Best Practices for Engagement of Members in the Time of COVID-19 and Beyond

With COVID-19 constantly changing the educational landscape, we must maintain frequent and open communications with our membership. Now more than ever, our school leaders are relying on local unions for guidance, information and representation.

In Wednesday’s "Summer of Learning" course, Doris Reed, AFSA’s national service representative, and Dr. David Dzidzienyo from the Association of Supervisory & Administrative School Personnel, provided valuable strategies for engaging and assisting members during these trying times. 

AFSA encourages locals to take these immediate steps to connect with administrators, and ultimately, become a stronger union.

  • Establish a direct line of communication with your school system: Districts are making key decisions about reopening that affect not only your members but your entire school community. Therefore, your local needs a channel of communication with the district leaders in order to address collective questions and concerns. Have your union leaders, namely your CEOs, act as the primary point of contact with your superintendent.
  • Effectively use emails: Email is the preferred method of communication for many members. AFSA recommends using an email service to track open rates and other useful information about your audience.
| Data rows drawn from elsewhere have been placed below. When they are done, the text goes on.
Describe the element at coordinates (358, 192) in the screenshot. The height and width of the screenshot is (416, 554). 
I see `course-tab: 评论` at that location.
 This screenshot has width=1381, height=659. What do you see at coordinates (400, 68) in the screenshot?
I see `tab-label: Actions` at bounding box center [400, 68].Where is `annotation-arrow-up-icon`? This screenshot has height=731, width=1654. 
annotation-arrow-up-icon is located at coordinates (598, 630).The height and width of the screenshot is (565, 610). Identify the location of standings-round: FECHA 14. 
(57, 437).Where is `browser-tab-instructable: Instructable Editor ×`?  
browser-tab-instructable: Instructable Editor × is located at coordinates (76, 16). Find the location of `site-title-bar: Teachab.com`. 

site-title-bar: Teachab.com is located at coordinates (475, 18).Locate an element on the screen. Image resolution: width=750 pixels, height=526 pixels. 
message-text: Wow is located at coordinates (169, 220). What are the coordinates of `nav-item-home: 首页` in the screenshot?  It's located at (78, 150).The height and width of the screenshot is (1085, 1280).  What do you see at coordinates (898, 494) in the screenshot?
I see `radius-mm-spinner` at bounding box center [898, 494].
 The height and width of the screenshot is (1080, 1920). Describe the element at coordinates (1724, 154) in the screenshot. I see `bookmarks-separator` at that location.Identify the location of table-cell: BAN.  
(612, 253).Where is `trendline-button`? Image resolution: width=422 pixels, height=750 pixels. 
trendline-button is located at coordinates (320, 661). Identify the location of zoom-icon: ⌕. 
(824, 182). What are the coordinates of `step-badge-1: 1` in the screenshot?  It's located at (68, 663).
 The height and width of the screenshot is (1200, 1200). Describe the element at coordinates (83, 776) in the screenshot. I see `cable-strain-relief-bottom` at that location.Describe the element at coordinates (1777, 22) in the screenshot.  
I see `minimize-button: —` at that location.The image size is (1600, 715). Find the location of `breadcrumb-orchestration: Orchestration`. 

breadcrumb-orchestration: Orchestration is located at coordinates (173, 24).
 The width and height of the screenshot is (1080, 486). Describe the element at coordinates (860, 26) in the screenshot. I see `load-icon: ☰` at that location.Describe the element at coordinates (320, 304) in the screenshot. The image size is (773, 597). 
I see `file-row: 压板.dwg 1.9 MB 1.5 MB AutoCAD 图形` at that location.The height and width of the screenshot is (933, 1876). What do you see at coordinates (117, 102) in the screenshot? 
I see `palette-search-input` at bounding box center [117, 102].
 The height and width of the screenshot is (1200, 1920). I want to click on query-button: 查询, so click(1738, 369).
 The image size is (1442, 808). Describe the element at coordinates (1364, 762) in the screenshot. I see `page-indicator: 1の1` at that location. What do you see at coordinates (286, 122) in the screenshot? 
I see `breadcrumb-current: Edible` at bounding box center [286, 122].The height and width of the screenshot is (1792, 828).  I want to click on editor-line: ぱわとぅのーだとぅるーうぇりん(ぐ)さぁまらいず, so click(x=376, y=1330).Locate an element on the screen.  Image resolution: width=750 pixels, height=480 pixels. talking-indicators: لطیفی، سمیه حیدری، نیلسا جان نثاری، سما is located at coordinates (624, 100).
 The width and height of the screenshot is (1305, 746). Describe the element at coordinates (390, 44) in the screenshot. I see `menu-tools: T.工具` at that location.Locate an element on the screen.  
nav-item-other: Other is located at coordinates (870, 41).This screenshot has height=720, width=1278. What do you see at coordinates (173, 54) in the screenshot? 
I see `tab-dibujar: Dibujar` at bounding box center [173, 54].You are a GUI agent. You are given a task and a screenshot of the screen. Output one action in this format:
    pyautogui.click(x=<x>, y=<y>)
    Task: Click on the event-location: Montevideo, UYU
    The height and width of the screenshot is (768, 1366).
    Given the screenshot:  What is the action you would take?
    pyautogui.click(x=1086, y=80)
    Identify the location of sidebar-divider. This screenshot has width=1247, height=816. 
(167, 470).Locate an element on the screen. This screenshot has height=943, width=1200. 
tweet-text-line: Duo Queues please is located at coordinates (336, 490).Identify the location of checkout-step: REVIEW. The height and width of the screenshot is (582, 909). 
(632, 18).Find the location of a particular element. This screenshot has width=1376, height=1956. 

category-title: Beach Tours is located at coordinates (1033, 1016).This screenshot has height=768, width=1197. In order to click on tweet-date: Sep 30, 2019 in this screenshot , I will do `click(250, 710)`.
To increase open rates, send the same message multiple times, eliminating the audience that opened the previous time. For example, if an individual opens the message on the first send, don’t include them in the second send. Also, members must use their personal emails for union communications, not their school district emails. Administrators and teachers have been fired for using school emails for personal matters.
  • Establish cluster/area reps within various units/sectors: To have a pulse on our district, we need union leaders representing every cluster. Representatives are imperative in corraling members to attend meetings, and helping the union address the particular needs of schools and sectors. Reed says, “These reps can help us better identify concerns within the membership, provide insight and, at times, more accurate information on a situation.”
  • Frequently hold tele-town halls: Locals should take full advantage of online meeting technologies to conduct union business while social distancing. Platforms such as Zoom enable us to host guest speakers, share important documents and conduct polls in real time. Having a moderator screen questions and comments in online chats keeps the conversation focused and running smoothly. “If you pose a question about a certain issue or concern, members can provide you with a response immediately,” Dzidzienyo noted. “That will help you make decisions on how to move forward.”

The current pandemic offers unique opportunities to fortify relationships within our unions and to re-engage inactive members. People are yearning for unity and security in this pandemic, and it is important our unions provide just that. 

"Don’t be disheartened, don’t give up. If you have the town halls, you may start out with 50 members, and they will tell 50 more, and it works,” said Reed.  “Stay strong. We’re all in this together.”